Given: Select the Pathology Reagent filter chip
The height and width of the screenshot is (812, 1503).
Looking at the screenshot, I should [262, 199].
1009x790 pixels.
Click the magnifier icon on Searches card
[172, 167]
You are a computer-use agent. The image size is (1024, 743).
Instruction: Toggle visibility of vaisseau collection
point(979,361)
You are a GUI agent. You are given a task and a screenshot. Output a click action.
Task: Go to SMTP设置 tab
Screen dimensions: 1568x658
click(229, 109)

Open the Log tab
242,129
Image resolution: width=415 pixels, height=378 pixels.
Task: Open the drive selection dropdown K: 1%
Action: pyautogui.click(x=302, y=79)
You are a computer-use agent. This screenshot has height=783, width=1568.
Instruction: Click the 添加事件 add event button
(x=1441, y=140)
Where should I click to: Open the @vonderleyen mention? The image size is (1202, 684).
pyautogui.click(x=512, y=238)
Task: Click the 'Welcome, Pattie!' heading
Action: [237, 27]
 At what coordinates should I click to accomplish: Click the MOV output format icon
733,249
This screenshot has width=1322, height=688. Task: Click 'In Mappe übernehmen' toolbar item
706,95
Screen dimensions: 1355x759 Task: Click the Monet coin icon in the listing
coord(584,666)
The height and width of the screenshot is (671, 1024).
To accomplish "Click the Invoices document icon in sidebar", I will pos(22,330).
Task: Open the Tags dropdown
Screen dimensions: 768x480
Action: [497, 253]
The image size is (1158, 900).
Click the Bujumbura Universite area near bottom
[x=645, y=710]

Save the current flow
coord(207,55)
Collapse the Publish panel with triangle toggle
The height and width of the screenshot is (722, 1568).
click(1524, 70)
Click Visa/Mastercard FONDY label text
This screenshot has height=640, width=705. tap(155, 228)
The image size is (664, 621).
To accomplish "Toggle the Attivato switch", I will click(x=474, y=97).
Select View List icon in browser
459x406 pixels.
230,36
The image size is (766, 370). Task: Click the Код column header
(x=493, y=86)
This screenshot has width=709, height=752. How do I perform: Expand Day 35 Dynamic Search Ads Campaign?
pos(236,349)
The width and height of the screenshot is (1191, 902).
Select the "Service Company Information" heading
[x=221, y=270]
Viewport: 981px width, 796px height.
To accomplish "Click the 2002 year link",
◇ ◇ ◇ ◇ ◇
Exercise brief >> Only lines that hold the string "computer" belong in the answer, so copy every one of them from the records.

Exercise answer >>
You are a computer-use agent. The image size is (1024, 743).
You are a computer-use agent. This screenshot has height=783, width=1568.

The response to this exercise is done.